Eleven days ago, on April 7, I delivered my last pie for the year. For those of you who have been following along, you know that that pie went to my neighbors, Armo and Deb – for their support and encouragement in this pie-making year.
The very next day I prepared five quiches and an assortment of sweet breads for an Easter Brunch for a local church. Sunday morning I delivered the brunch items and then attended the Easter service at First Presbyterian with Vibeke, my daughter’s host mother from Denmark.
After a quick lunch, we took off to the coast for a few days. The weather was tolerable, but the beach was magnificent as always. We walked and picked up pretty stones and then retired to the house that we’d rented. And after a lovely dinner, I went to bed. And slept for 12 hours! And I did that again the second night that we were there!

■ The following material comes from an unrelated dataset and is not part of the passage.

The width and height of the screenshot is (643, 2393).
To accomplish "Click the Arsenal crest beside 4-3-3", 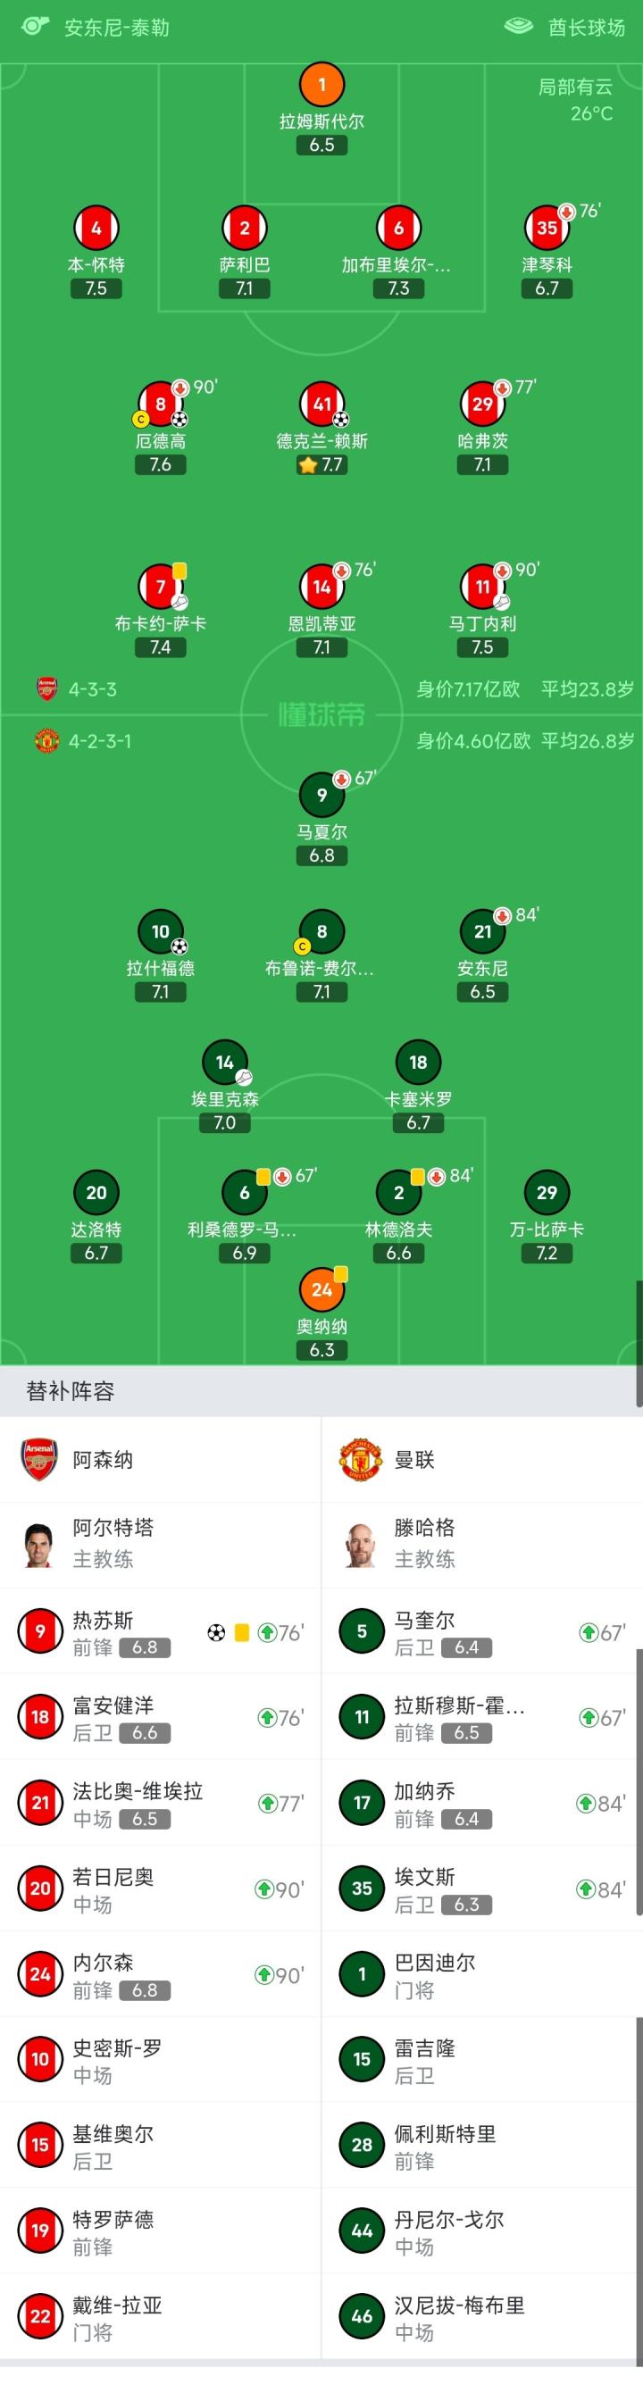I will (46, 689).
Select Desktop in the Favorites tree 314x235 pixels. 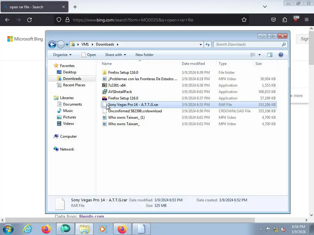(70, 72)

One could surmise that this year of pie baking took a little bit of a toll. That was clear when we returned home and after dinner I sat down with my husband and my daughter and watched “The Colbert Report.” My husband turned to me and said, “It’s nice to have you back.” What he meant was that for the last year after dinner what I did was sit down at the computer and write a post. And sometimes it took a lot longer than I thought… Translated: I was not “here”at home at night for the last year… because I was writing.
So tonight I want to thank my husband and my son and my daughter for their patience with me. I spent a year of my life giving pies (and my time) to other people and they took it all in stride. And for that I am so very grateful.
My year of pies is finished… but I cannot stop myself from wanting to continue along with this project… with modifications. So while I cannot continue to give away a pie a day, I feel perfectly capable of giving away a pie a week, if only because it seems there is always a need to show love and gratitude.
Last Saturday I brought a Dutch Apple Pie to a friend who had just lost her mother. A simple gift at a difficult time. It won’t fix anything at all, but it will make a difference. And that is the best we can hope for.